[Collected data entries]
Segment Open
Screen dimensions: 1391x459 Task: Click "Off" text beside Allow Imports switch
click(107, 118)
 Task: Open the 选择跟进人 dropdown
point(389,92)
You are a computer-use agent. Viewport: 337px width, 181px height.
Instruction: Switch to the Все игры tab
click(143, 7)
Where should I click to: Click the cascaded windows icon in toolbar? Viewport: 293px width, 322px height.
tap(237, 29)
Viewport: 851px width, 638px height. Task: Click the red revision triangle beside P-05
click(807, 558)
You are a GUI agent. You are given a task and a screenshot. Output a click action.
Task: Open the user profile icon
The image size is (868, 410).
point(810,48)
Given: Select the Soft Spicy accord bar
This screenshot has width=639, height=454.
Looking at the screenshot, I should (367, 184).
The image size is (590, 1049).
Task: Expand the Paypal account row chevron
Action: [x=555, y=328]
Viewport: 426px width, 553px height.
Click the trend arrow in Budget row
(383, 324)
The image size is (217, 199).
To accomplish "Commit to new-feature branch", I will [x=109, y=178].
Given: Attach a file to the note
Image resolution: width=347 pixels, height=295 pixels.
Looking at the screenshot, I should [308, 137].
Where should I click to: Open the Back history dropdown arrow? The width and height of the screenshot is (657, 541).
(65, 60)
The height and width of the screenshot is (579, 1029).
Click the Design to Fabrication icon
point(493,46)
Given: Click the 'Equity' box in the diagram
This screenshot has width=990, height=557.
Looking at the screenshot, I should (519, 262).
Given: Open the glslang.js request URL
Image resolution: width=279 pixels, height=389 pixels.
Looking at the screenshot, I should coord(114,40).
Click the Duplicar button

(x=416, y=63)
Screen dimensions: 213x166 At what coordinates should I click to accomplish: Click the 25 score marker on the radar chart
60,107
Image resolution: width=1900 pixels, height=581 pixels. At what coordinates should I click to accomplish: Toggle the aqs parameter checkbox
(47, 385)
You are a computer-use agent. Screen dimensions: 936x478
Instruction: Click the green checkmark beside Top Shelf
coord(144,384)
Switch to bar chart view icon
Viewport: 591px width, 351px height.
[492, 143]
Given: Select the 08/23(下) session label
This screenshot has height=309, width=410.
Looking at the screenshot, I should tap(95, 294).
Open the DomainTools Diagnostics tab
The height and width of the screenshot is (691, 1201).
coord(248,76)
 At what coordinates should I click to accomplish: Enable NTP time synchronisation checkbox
Segment Closed
The entries above hold the needed span. Transcribe exactly the lines from the one with "The height and width of the screenshot is (579, 1029)." to the one with "Given: Open the glslang.js request URL", both included.

[SOLVED PROBLEM]
The height and width of the screenshot is (579, 1029).
Click the Design to Fabrication icon
point(493,46)
Given: Click the 'Equity' box in the diagram
This screenshot has width=990, height=557.
Looking at the screenshot, I should (519, 262).
Given: Open the glslang.js request URL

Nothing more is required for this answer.